Odada düzenlenen etkinlikte açılış konuşmasını yapan Van SMMMO Yönetim Kurulu Başkanı İbrahim Şahin, 2018 yılında doların yükselmesiyle birlikte ülkemizdeki ekonomik darboğazın belli bir aşamaya geldiğini söyledi. Bu ekonomik darboğazdan hep birlikte çıkmayı arzu ettiklerini dile getiren Şahin, dünya ve Türkiye’nin ekonomik gelişmesinden Van’ın da pay aldığını kaydetti. Şahin, “Van depremle birlikte ciddi anlamda bir borç altına girdi. 30 ay bir borçlanmayla baş başa kaldı. Van, bunu kaldıramaz dedik ve nihayetinde biriken borçlar, 30 taksit yani 5 yıllık bir borçlanmayla geri dönüşümünün sağlanacağı ifade edildi. Yine ilimiz tarım, hayvancılık, sanayi ve ihracatına baktığımız zaman, en geri illerden biri olduğumuzu belirtebiliriz. Genç bir nüfusa sahip olmamıza rağmen, ilimizde buna paralel olarak ekonomide sanayi hamlesi yok. Tarım çok geride kaldı” dedi.
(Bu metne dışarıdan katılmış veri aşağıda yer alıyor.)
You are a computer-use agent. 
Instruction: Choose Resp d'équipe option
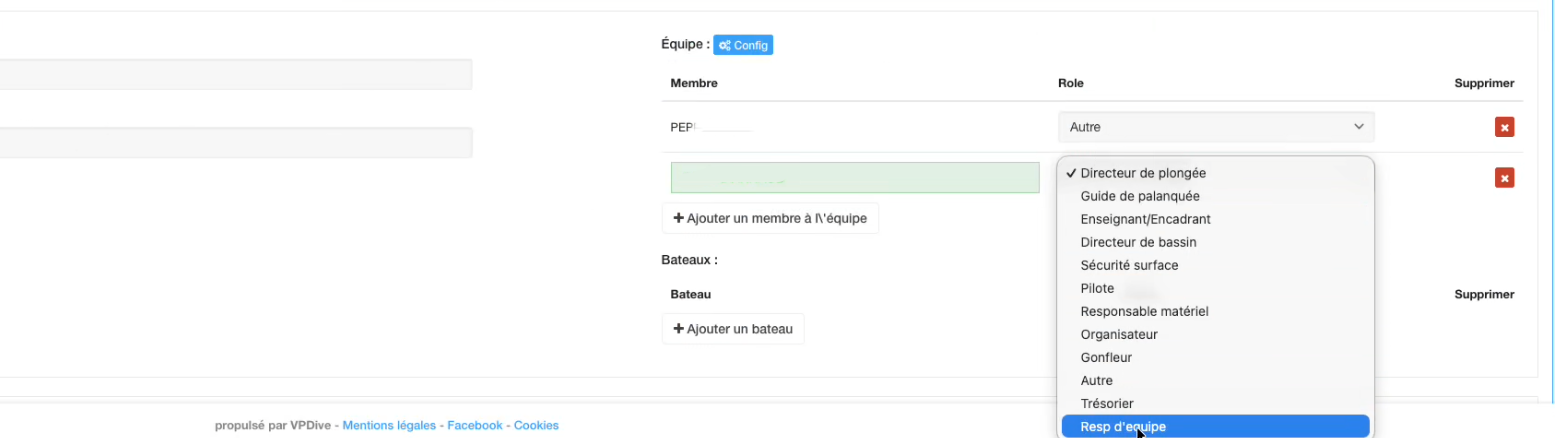[x=1123, y=427]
Hükümet yetkililerine de seslenen İbrahim Şahin, konuşmasını şöyle sürdürdü:
“Odalar çok önemli. Biz hiçbir partinin arka bahçesi değiliz ama toplumu ilgilendiren önemli sorunlara da değinmek zorundayız. Bugün çiftçiler ürettiği malı satamaz duruma gelmiştir. Çiftçiyi desteklemek adına maliyet girdilerinin azaltılması gerektiğini düşünüyoruz. Yine hayvancılık, bölgemizin olmazsa olmazlarındandır. Bu konuda da hayvan yetiştiricilerine destek olma adına maliyet girdilerini azaltabilir. İlimizde çok az sayıda fabrikamız var. Daha çok sanayi yatırımlarının yapılmasını arzu ediyoruz.”
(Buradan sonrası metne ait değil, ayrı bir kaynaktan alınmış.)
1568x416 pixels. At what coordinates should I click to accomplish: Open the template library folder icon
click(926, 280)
Programa konuşmacı olarak katılan Prof. Dr. Mithat Melen ise Türkiye’nin; tarihinin en sıkıntılı ve en önemli dönemine girdiğini belirterek, “Türkiye bunları yaşadı, ama bu sefer önümüzdeki sıkıntı, bundan önceki ekonomik meselelerde olduğu gibi sadece bir bankacılık finans sektörü sıkıntısı değildir. Reel sektör sıkıntısıdır. Zaten az üreten çok tüketen bir ülke. Reel sektördeki yavaşlamayla ciddi bir döneme girdi. Hazırlıklı olmamız gerektiren bir dönem. Şansızlığımız; dünya da Türkiye ile birlikte yavaşladığı bir dönemdedir. Yani dünya da aynı hızla gitmiyor” dedi.
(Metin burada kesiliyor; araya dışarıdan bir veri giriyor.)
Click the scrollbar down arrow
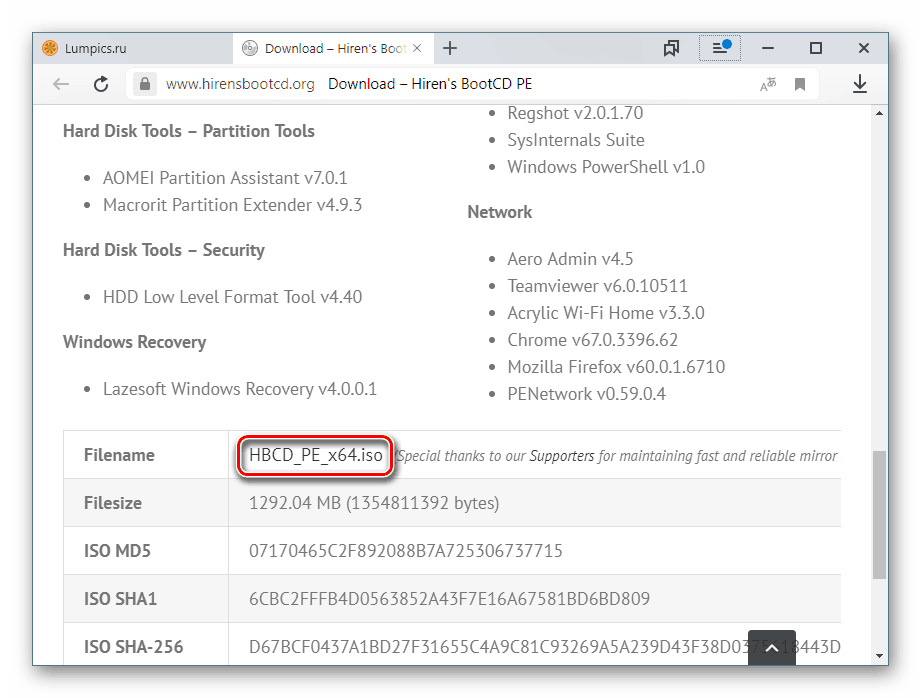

Türkiye’de üç önemli noktanın olduğunu vurgulayan Melen, “Birincisi 85 milyona yaklaşan bir nüfus. Yani günde bir ekmek üretseniz 85 milyon ekmek demek. İkincisi ekonomi yapımızın değişmesi gerekiyor. Şu anda Türkiye ekonomisinin yüzde 80’i hizmet sektörü, yüzde 20’si ise tarım ve sanayidir. Demek Türkiye’de üretim az, üretemiyoruz. Ama o hizmet sektörünün yüzde 80’inin de katma değeri yüksek mal ve hizmeti üretmediği görülüyor. Yani katma değeri yüksek mal ve hizmet üretmek için ciddi bir eğitim düzeyine ihtiyaç var. Türkiye’de kişi başına düşen okuma yılı 6 yıldır. Dünya Bankası diyor ki kişi başına düşen 10 bin dolar geliri geçmek için kişi başına düşen okuma yılının minimum 10 yıl olması lazım. Bunun yanında katma değeri yüksek mal ve hizmet üretebilmek için kişi başına düşen okuma yılı 11-12 yılı geçmesi lazımdır” diye konuştu.
Program, plaket töreni ile sona erdi.